Nein, das ist kompletter Quatsch. Verantwortlich für den Welthunger sind an erster Stelle Konflikte und Krisen. Der Krieg in der Ukraine zeigt das ganz deutlich. An zweiter Stelle kommt die Lebensmittelverschwendung und drittens der hohe Konsum tierischer Produkte. Wenn man das alles addiert, kommt man zum Kern des Problems.
Wie sieht dieser Kern aus?
Wir müssen unser instabiles Ernährungssystem umbauen. Mit der Farm-to-Fork-Strategie hat die EU-Kommission diesen Umbau bereits in den Mittelpunkt gestellt. Wir müssen hin zu weniger Tierhaltung, mehr Artenvielfalt und Landwirtschaftssystemen, die mit der Klimakrise zurechtkommen.
Dennoch, der Öko-Landbau liefert weniger Erträge ...
Wir müssen aufhören, nur über Quantität zu reden und endlich anfangen, das Gesamtsystem zu bewerten.

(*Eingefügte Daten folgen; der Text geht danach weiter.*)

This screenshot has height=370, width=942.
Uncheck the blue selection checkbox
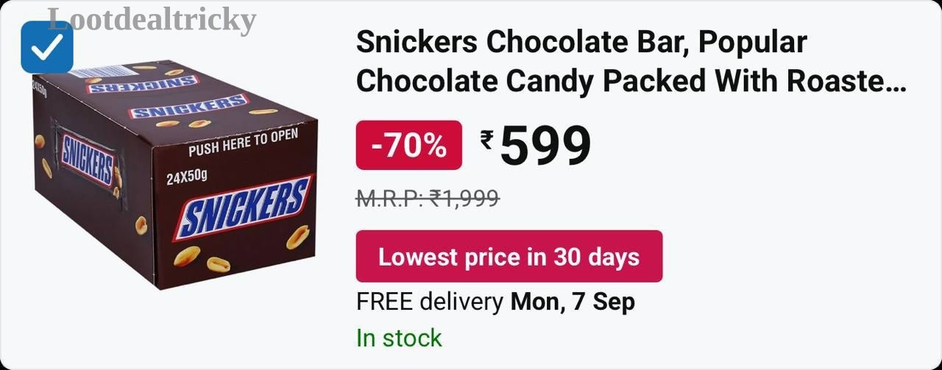coord(47,47)
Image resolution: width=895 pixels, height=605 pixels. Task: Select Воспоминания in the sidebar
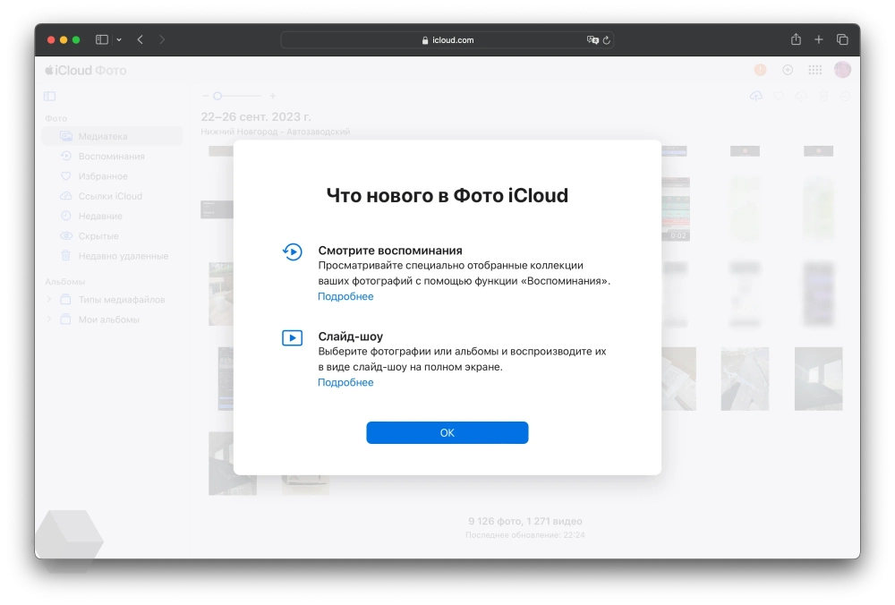pyautogui.click(x=111, y=157)
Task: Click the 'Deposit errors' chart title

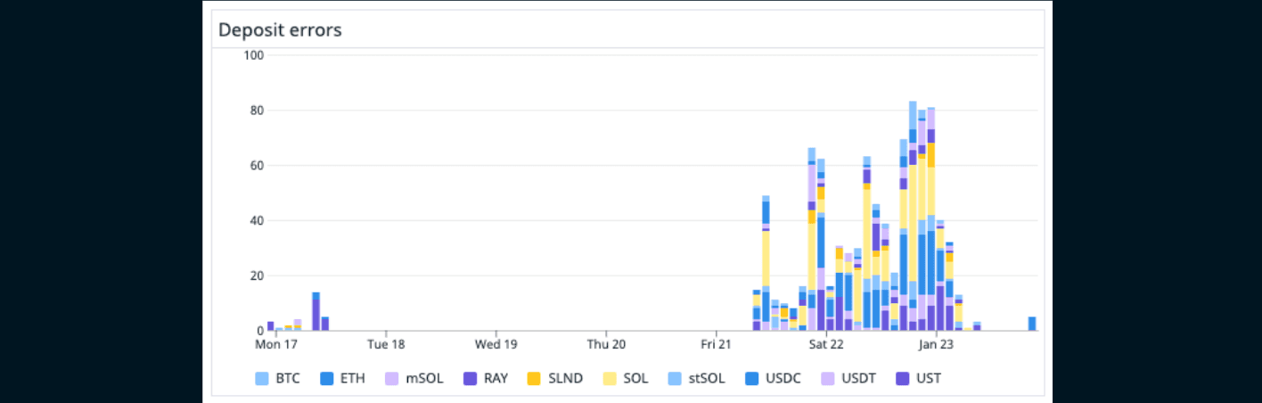Action: (x=280, y=29)
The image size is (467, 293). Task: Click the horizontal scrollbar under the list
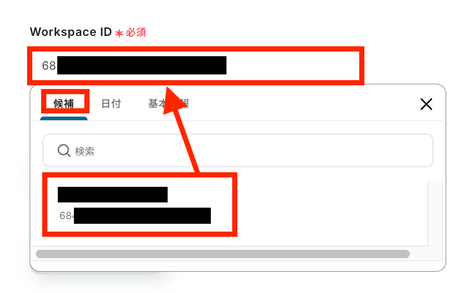click(x=222, y=254)
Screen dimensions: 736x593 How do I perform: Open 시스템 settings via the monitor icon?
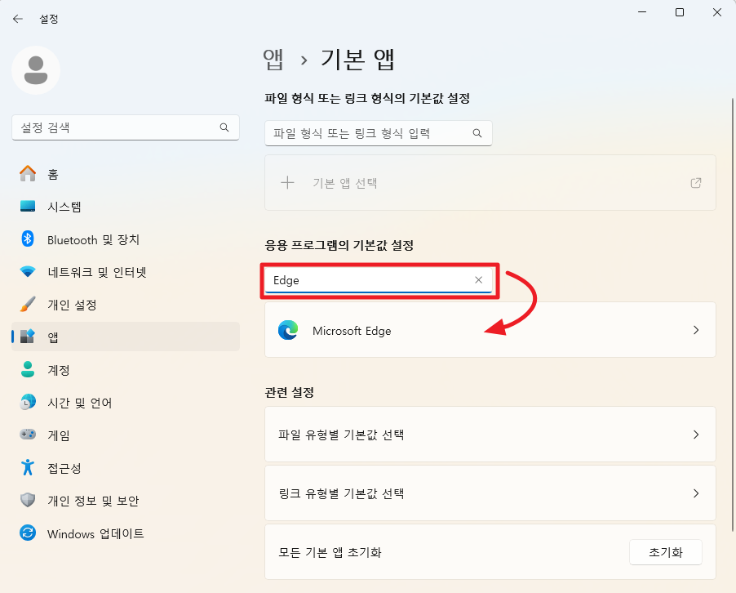point(26,207)
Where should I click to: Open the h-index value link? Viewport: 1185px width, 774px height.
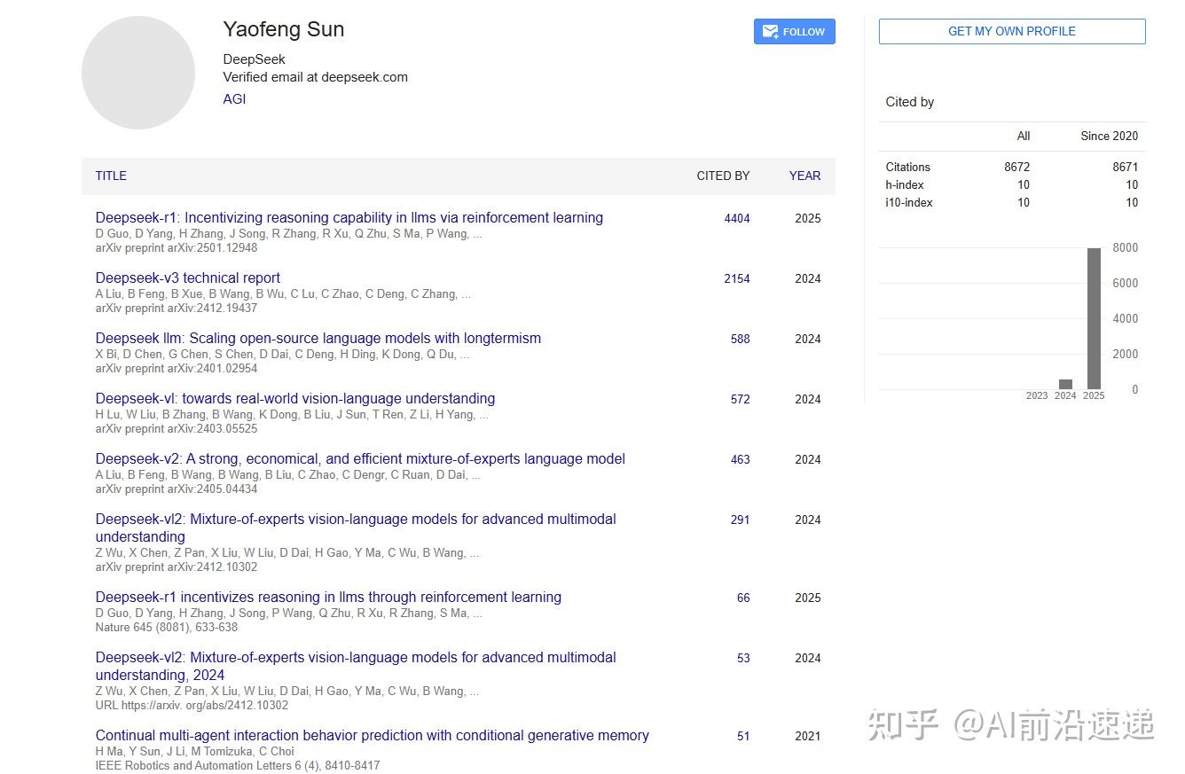(x=1023, y=184)
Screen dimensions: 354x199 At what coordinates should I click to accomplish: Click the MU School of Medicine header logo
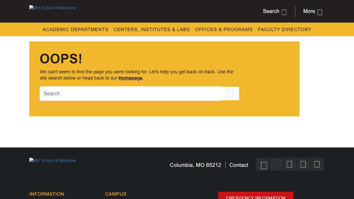pyautogui.click(x=52, y=8)
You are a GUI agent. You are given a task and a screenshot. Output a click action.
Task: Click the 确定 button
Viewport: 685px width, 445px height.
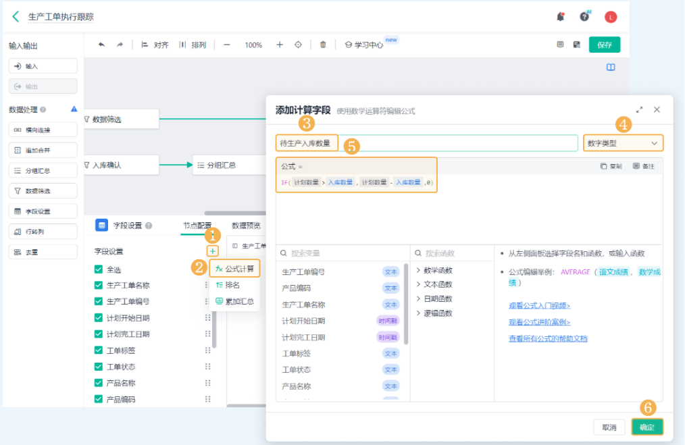pyautogui.click(x=647, y=427)
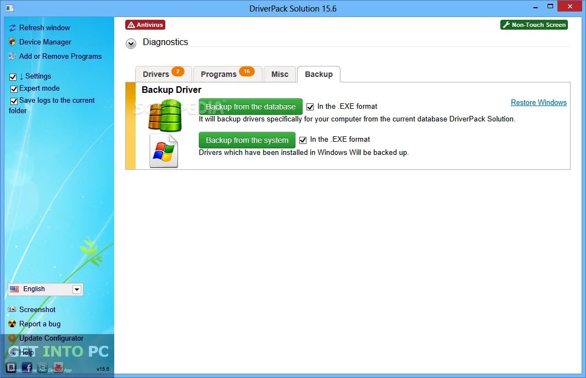Viewport: 586px width, 378px height.
Task: Collapse the Diagnostics section chevron
Action: 131,43
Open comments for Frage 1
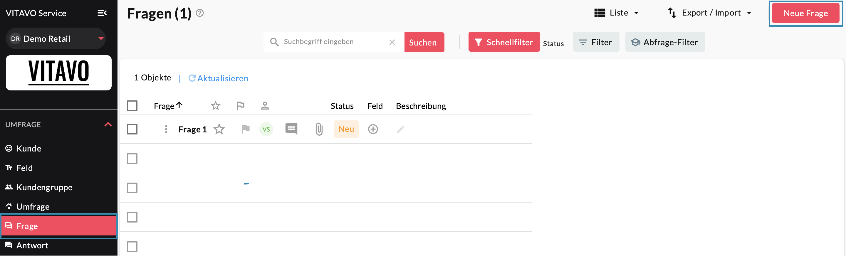The width and height of the screenshot is (846, 256). (x=291, y=129)
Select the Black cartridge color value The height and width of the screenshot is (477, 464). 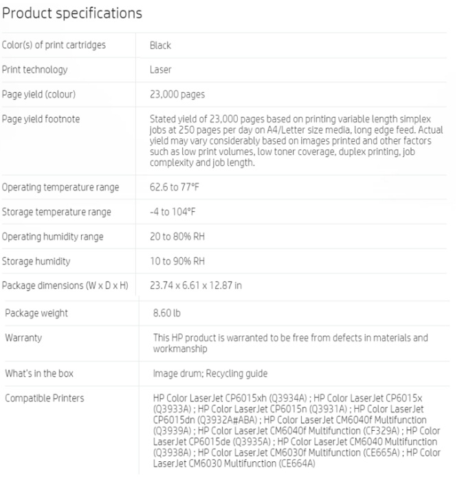coord(160,45)
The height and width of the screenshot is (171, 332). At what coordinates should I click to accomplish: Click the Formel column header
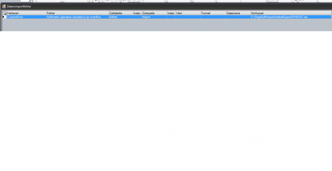point(213,13)
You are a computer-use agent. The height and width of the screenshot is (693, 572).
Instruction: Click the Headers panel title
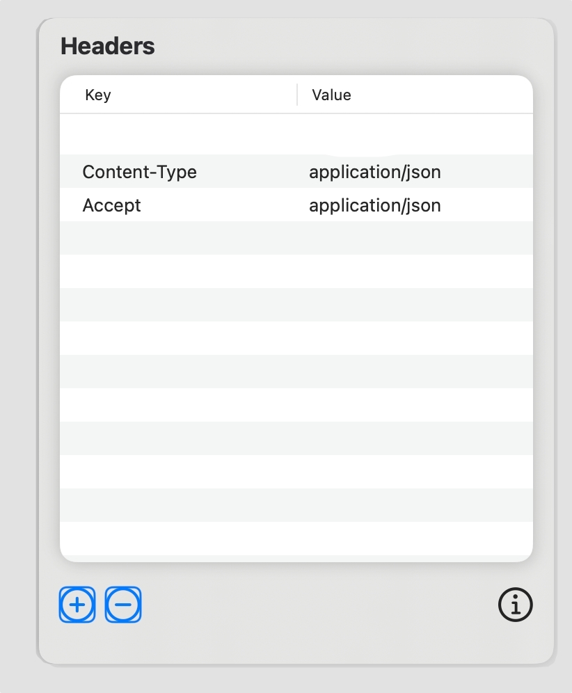tap(107, 47)
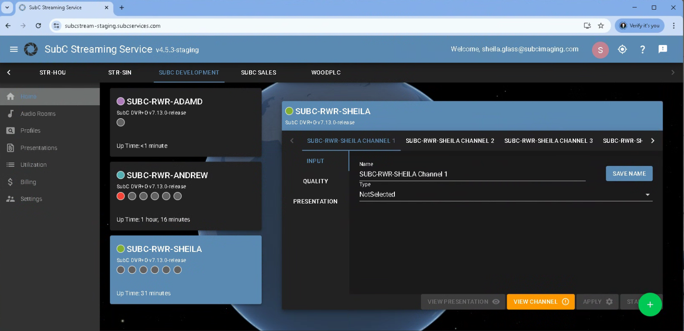Open help via question mark icon

(x=643, y=49)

Es geht nicht nur um die Menge, die geerntet wird. Wichtig ist auch die Frage, wie viel des Ertrages auf den Einsatz von künstlich hergestelltem Stickstoffdünger zurückzuführen ist, wie viel Nitrat ins Grundwasser gesickert ist, wie es mit der Artenvielfalt auf dem Acker aussieht und wie mit der Klimabilanz. Wenn ich das alles berücksichtige, bekomme ich eine realistische Gesamtbilanz.
Diese Rechnungen sind nicht neu.
Richtig. Und politisch sind wir auch in die richtige Richtung unterwegs. Aber durch den Krieg in der Ukraine kommen vermeintliche Experten, Politiker und Lobbyisten wieder aus der Deckung und wittern Morgenluft. Die haben sich in den Monaten vor dem Krieg kaum getraut, ihre Interessen laut zu äußern. Sie wollen an der Idee einer Landwirtschaft auf Kosten von Böden, Trinkwasser, Klima und Arten weiter festhalten. Das ist unverantwortlich.
Zur Person
Jan Plagge ist Agrar-Ingenieur und 2011 zum Präsidenten von Bioland gewählt worden. Als Plagge das Steuer bei dem Bio-Anbauver-band übernahm, war er politisch noch ein recht unbeschriebenes Blatt. Seither ist der 51-Jährige nicht mehr aus den politischen Debatten rund um den ökologi-schen Landbau wegzudenken. Das zeigt auch seine Wahl zum Präsidenten des europäischen Arms der International Federa-tion of Organic Agriculture Mo-vements (IFOAM). 2020 wurde er im Amt bestätigt. Plagge kennt auch die Praxis. Anfang der 90er-Jahre hat er mit seiner Familie den Hof in Niedersach-sen auf Bio-Landbau umgestellt.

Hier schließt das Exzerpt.